Should Governor Calderón Stay at Home?

This week, Herald readers have a chance to decide how they feel about Governor Sila Calderón’s tendency to prefer hotel suites to her desk at La Forteleza. Over the past year, she has traveled to Panama, the Dominican Republic and made numerous jaunts to the U.S. mainland, each with the announced purpose of advancing the best interests of Puerto Rico. As meritorious as the globetrotting might have been previously, it is a fair question to ask if now, as a Governor with a limited time remaining in office, she has credibility to represent the island either in foreign capitals or in Washington.

Moving fast to avoid a "lame duck" indictment, Gov. Sila Calderón racked up another 5000 miles on her frequent flyer card this week as she undertook a mainland schedule of activities.
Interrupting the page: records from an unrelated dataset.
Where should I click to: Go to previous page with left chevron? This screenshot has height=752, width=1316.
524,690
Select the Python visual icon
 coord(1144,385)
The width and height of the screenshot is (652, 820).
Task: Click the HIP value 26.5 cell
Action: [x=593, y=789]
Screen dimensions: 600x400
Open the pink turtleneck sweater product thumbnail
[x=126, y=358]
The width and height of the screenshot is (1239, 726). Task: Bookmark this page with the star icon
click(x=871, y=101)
It was to have been an opportunity to look in on her usual area of concern, her Congressional agenda — both to resuscitate her failed effort to save tax credits for firms investing in Puerto Rico, and the more promising endeavor to gain benefit equity for Puerto Ricans in federal entitlement programs. Before it was over there was "trouble in paradise," as news broke that one of the thirteen offices within Puerto Rico’s mainland empire, PRFAA (Puerto Rico Federal Affairs Administration), became embroiled in accusations of political manipulation by her administration.
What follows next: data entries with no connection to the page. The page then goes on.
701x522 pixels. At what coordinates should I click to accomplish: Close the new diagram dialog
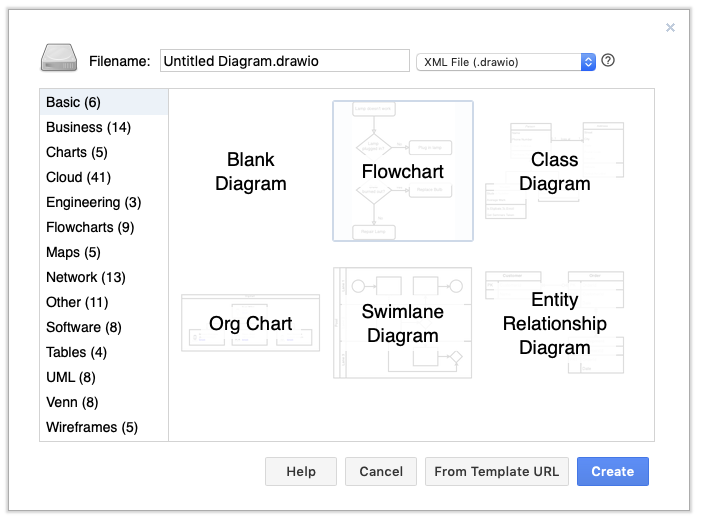tap(670, 28)
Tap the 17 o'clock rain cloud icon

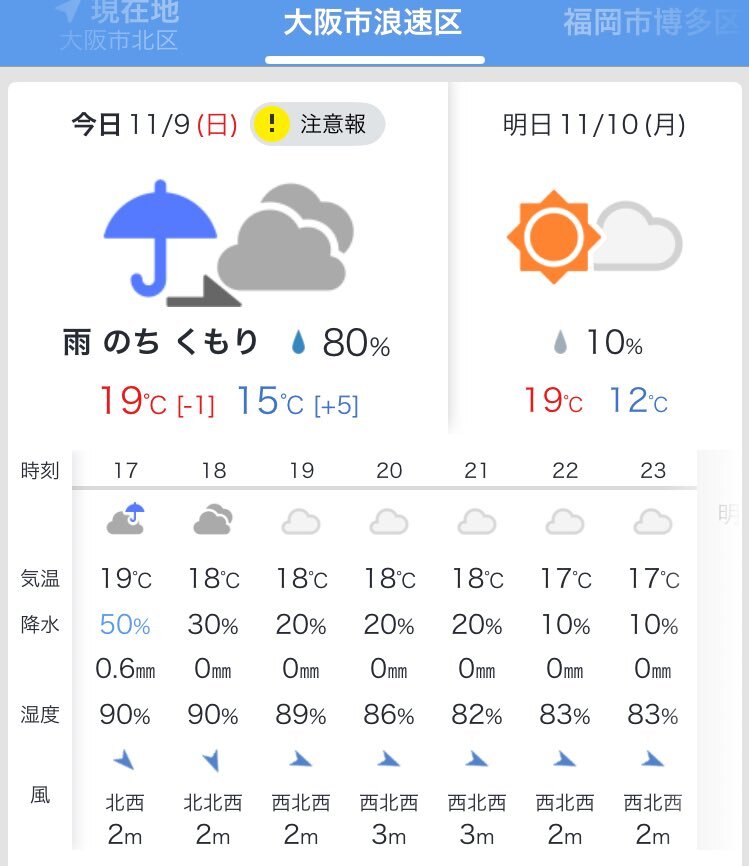[125, 519]
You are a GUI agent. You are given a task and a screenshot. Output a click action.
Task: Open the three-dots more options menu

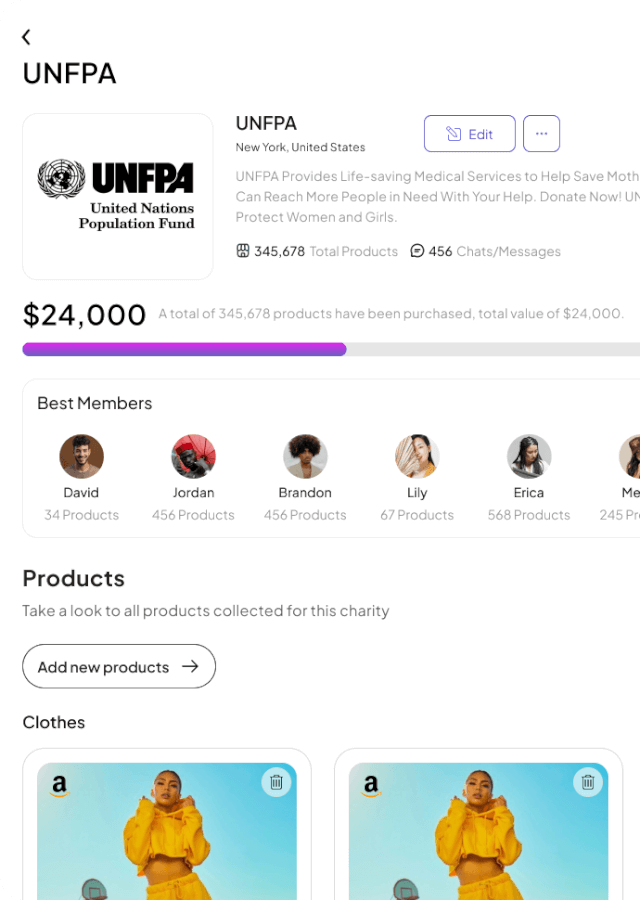point(541,134)
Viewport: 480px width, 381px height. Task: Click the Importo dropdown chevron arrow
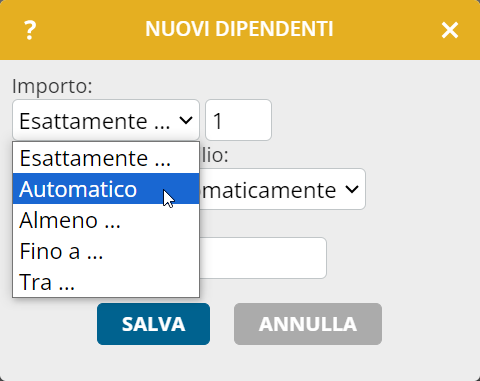coord(186,120)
In spite of that glitch, her press office reported "extremely positive meetings" regarding free trade issues with United States Trade Representative Ambassador Robert B. Zoellick, and Secretary of Commerce Don Evans. Ms. Calderón is anxious for Puerto Rico to have a pivotal role in U.S. negotiations to expand the North America Free Trade Agreement (NAFTA) to other Latin American nations, including those in Central America and the Caribbean. But U.S. politicians also read the newspapers and know that the clock is ticking towards an end of the Puerto Rico Governor’s incumbency and it is unlikely that those talks produced much more than photo opportunities.
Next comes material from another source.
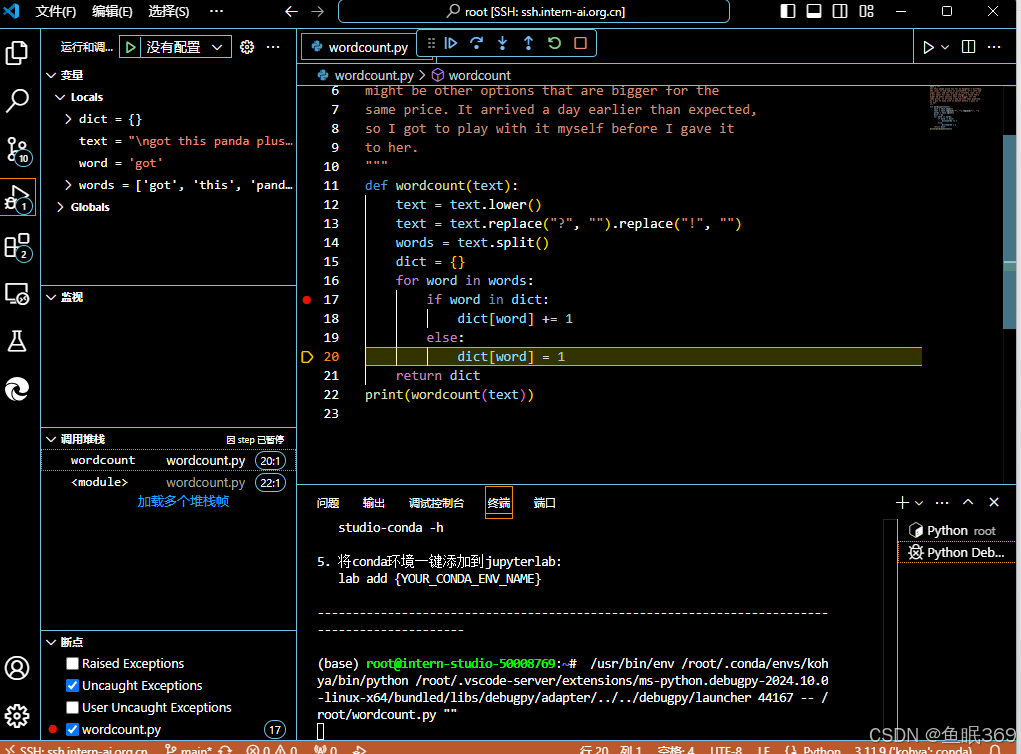Step over in the debug toolbar

[476, 43]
No other meetings in the nation’s capital were announced, but it would be surprising if Ms. Calderón did not find time to plead with members of the Bush team to soft peddle any move by the administration to help resolve Puerto Rico’s vexing political status. The Governor seems desperate to leave office as "queen of the status quo."

After two days in rainy Washington, Ms. Calderón left Republican territory to visit Pennsylvania’s Governor, Edward Rendell, a Democrat. There she continued her campaign to encourage the 3.4 million Puerto Ricans living on the U.S. mainland to vote in elections wherever they live. The campaign, billed "Let Nothing Stop Us" ("Que Nada Nos Detenga"), will end as she leaves office. Originally budgeted at $6 million dollars, she announced that she would be upping the ante to $12 million. Later, when howls were heard from budget strapped programs on the island, she reversed herself, saying through a press spokesman that the "the budget will remain the same."

The voter registration effort is controversial, not because registering Puerto Ricans to vote is offensive to anyone, but because it is being funded by the tax money of Puerto Ricans residing on the island who do not enjoy the privilege of voting in federal elections. Also she has been accused of leveraging these votes alternately between Republican and Democratic candidates in exchange for their support of her agenda. In many ways this tactic was responsible for the PRFAA flap in Florida.

The week before her arrival in Washington, Luis Pastrana resigned from his post as head of the Central Florida and Southern States Office based in Orlando. Pastrana accused the Calderón Administration of using PRFAA resources and personnel for partisan political uses and not for its intended mission of assisting Puerto Ricans living on the mainland. Then, a replacement candidate, Eddie Diaz, withdrew his name from consideration, charging that Calderón had vetted his name with Florida Governor Jeb Bush. Diaz, a failed candidate in 2000 for one of Florida’s new Congressional seats had been a Republican but he ran as a Democrat. No doubt this bifocular political experience gave Diaz some notion as to what Republican Jeb Bush might say about him. In convoluted denial statements, both governors pleaded "innocent" through press spokespersons, but the "politicization" horse was out of the barn.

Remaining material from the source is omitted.